Pick the wrong member app and your front desk ends up running your gym out of two systems that don't talk to each other.
The right app pulls billing, scheduling, attendance, communication, and a member-facing mobile experience into one place your athletes can run from their phone. Which one is right depends on your gym type, size, and budget.
Below is an honest comparison of the ten apps most independent gyms and studios end up evaluating—plus a separate section on what's actually true for martial arts academies, because there's a claim circulating in 2026 that needs correcting.
Two short notes before the list.
Full disclosure. I work at Gymdesk, and Gymdesk is one of the ten apps below. So you should know my bias before I make any recommendations. I'll be specific about where Gymdesk fits, where it doesn't, and how I ranked the rest. You can weigh the bias accordingly.
How I ranked these. I'll get into the methodology in a minute. The short version: this isn't a "we're #1" listicle dressed up as neutral. Each of the ten apps gets a fair, specific entry with a real limitation. The order leads with Gymdesk because that's the transparency play—not because Gymdesk wins every category.
OK. Let's get to it.
What a Gym Member App Should Actually Do

A member app earns its monthly cost when it collapses five jobs into one system. If your platform is missing one, your staff will end up using a second tool to plug the hole—and you'll be paying for both.
- Automated recurring billing with failed-payment recovery. Monthly dues should run on their own, with automated retries when cards decline. Platforms that don't recover failed payments can quietly leak a few percent of monthly revenue.
- Class scheduling, reservations, and waitlists. Members book a class from their phone. When a class is full, the waitlist self-manages and notifies people when a spot opens. Coaches see who's checked in.
- Attendance tracking that produces usable data. Tracking who walked through the door is only the start. What you really want is a clear signal of who's drifting toward cancellation, because that's the data your retention strategy runs on.
- Member communication. In-app messaging, push notifications, automated reminders. The point is you're not running a separate Mailchimp account to do what your gym software should already be doing.
- A real member-facing mobile app. Members book, pay, view their account, and (for martial arts) see their rank progression. Confirm it's included in your tier, not a $39/month add-on.
Keep one distinction in mind as you read the list: most products that call themselves "member apps" are full gym-management platforms.
You're usually shopping for an all-in-one system, not a standalone app—which is exactly why the five-job rubric above matters, since a gap in any one job sends you back to a second tool.
How I Ranked These 10 Apps
Four criteria, weighted in this order:
- Fit by gym type. Martial arts academies need things CrossFit boxes don't. Boutique studios need things franchise networks don't. A platform that's #1 for one is rarely #1 for another. The honest read is "best for what kind of gym."
- Depth of the five core features above. A feature only counts when it's built in, not bolted on. WOD tracking that lives in a separate add-on counts for less than native WOD tracking.
- Pricing transparency. A platform that requires a sales call to learn the monthly cost is a platform that's protecting itself, not you.
- Ease of setup. Time-to-first-class-booked is the metric that actually correlates with whether you'll get value from the software.

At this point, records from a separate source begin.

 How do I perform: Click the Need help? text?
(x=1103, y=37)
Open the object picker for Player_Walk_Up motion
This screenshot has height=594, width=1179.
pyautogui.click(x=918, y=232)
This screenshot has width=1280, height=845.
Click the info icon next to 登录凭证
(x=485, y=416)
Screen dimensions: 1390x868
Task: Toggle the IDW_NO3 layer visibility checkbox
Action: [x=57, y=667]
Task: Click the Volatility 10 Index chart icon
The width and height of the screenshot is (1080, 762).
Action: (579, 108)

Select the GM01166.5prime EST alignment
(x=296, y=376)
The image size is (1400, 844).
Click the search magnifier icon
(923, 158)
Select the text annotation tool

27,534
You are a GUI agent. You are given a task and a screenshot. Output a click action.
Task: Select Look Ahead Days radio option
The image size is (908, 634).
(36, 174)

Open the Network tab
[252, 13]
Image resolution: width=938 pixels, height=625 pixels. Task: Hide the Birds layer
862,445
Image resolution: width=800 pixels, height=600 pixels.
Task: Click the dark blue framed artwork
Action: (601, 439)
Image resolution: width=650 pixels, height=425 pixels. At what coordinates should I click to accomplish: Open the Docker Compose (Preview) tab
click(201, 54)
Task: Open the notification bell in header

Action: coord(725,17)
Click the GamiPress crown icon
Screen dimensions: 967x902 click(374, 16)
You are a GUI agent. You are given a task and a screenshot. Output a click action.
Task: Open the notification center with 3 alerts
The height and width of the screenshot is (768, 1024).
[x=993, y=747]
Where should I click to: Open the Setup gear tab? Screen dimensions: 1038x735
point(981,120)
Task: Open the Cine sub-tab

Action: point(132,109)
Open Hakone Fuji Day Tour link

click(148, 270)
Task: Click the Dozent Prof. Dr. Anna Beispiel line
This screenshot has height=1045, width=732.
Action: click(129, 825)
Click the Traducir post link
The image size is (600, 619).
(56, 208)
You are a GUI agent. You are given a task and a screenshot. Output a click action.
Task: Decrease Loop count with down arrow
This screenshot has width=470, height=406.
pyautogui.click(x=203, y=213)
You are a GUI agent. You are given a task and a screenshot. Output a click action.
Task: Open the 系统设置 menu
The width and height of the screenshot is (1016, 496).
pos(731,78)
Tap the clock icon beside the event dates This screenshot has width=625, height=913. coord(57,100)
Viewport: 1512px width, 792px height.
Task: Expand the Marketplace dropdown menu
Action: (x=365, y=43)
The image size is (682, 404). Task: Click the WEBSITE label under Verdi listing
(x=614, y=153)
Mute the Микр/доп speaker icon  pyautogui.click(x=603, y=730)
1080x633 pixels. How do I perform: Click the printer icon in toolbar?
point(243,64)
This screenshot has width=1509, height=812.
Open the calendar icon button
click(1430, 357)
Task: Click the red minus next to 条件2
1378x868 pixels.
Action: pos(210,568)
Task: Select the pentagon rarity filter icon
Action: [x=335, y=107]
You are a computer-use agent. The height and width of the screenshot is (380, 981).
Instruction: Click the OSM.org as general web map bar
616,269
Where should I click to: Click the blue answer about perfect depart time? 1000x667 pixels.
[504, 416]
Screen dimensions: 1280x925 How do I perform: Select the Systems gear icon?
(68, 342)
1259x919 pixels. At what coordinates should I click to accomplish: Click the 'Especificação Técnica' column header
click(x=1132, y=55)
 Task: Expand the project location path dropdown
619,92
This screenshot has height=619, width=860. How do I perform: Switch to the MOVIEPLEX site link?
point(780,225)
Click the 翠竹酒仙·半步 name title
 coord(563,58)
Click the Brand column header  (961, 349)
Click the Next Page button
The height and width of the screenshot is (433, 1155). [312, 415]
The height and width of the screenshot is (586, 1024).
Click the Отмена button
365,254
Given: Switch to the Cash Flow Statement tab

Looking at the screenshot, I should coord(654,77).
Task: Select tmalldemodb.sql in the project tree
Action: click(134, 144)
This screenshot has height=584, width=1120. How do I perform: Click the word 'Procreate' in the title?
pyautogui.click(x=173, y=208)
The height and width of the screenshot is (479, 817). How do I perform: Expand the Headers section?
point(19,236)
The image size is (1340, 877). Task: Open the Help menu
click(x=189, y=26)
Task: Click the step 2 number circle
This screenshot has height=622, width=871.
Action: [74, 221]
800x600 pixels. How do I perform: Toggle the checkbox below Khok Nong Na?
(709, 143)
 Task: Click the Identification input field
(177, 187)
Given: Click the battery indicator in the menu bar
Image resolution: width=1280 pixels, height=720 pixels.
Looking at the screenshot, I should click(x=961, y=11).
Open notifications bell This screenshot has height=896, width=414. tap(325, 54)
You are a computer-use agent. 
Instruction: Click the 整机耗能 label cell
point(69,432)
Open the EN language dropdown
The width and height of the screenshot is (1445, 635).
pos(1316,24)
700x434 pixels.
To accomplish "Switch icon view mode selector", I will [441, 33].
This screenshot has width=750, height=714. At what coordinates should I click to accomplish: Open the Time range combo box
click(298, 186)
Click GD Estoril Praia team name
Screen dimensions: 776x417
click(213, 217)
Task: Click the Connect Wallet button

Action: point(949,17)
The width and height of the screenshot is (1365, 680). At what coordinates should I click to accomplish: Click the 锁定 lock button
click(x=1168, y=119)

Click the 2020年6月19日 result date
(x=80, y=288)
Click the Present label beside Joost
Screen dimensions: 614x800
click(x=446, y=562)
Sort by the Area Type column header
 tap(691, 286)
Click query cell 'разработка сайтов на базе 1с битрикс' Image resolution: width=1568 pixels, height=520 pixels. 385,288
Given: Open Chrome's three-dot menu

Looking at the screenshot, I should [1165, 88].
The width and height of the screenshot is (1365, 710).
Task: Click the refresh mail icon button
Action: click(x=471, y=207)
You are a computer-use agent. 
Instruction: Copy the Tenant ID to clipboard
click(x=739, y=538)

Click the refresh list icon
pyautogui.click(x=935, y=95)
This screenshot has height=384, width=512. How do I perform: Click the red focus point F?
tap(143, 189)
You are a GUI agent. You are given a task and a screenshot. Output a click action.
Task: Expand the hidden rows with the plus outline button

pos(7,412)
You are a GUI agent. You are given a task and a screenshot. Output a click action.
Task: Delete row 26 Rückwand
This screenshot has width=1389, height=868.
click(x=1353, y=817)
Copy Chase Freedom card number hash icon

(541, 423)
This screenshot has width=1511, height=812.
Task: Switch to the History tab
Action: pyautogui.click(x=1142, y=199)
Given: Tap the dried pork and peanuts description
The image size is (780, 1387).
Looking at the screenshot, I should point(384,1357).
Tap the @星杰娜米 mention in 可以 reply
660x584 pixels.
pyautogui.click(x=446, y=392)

And the bias disclosure, restated: I work at Gymdesk, Gymdesk leads the list, and every other entry still gets a real strengths-and-limits read rather than a thin paragraph.
The order is "Gymdesk first, then by general market fit." If any of the nine non-Gymdesk options genuinely fits your gym better, the list will say so—I'd rather you pick the right one of the other nine than pick Gymdesk and regret it.
The 10 Best Gym Member Apps in 2026
Pricing reflects what's published on each vendor's pricing page as of June 2026. Three of the ten—Glofox, Mariana Tek, and ClubReady—still won't show a price without a sales call, which is a meaningful signal in itself.
If you've narrowed it to Gymdesk versus PushPress, you can run the PushPress vs Gymdesk cost calculator at your member count before you trial either one.
Gymdesk

Built for martial arts academies from day one—Gymdesk started life as martial arts software, and the rank-and-curriculum engine is still the deepest and widest part of the product.
The member app is included at every tier, not a paid add-on, and pricing is flat by member count starting at $75/month.
Honest limitation: if you want a native AI lead assistant or a deep standalone CRM as a first-class feature, PushPress's Grow product is more mature there. Gymdesk includes marketing automation but not a multi-channel SMS/email/WhatsApp CRM with its own product page. If that's the centerpiece of your acquisition strategy, that gap is real.
PushPress

A capable platform with the strongest AI and CRM stack in this list.
The Grow add-on handles automated SMS, email, and WhatsApp follow-up, and per PushPress's Grow product page its AI lead assistant qualifies prospects and schedules tours.
Free Core tier; Pro at $159/month; Max at $229/month. Per PushPress's published pricing, processing rates run 4.99% + $0.30 on the free tier and drop to 2.89% on Pro and 2.75% on Max.
They also hold an official partnership with CrossFit Affiliate Programming for partner workouts through Train.
The catch: paid-tier pricing runs $159–$229/month before add-ons, which is meaningfully higher than the lower end of the market. PushPress also entered the martial arts vertical in 2025—more on that below.
It's a strong platform, just a more recent arrival to that specific gym type.
Mindbody

The breadth play. Mindbody serves the wider wellness industry—spas, salons, yoga, pilates, fitness studios—and runs a consumer-facing discovery marketplace that can drive new leads for studios visible on it.
If you're operating a multi-service wellness business or a yoga/pilates studio that benefits from the marketplace, this is a legitimate consideration.
Honest limitation: the breadth that's a strength for wellness studios is the weakness for gym-specific operations. Mindbody's workflows are designed across many business types, so gym-specific features (WOD tracking, rank systems, class capacity nuance) get less depth than gym-native platforms.
Pricing starts at $99/month per location, but the full Starter, Accelerate, and Ultimate tiers are gated behind a sales call. For a deeper read, see the Mindbody features breakdown.
Wodify

Built inside the CrossFit world and shows it. The Performance Tracking add-on is genuinely the deepest WOD-logging and analytics experience on this list.
If your community is built around the leaderboard and the year-over-year PR history, Wodify is doing a thing no general platform does as well.
Pricing starts at $179/month per location for Essentials, with Accelerate and Ultimate tiers above it. Multi-location operators should price the per-location cost carefully before signing.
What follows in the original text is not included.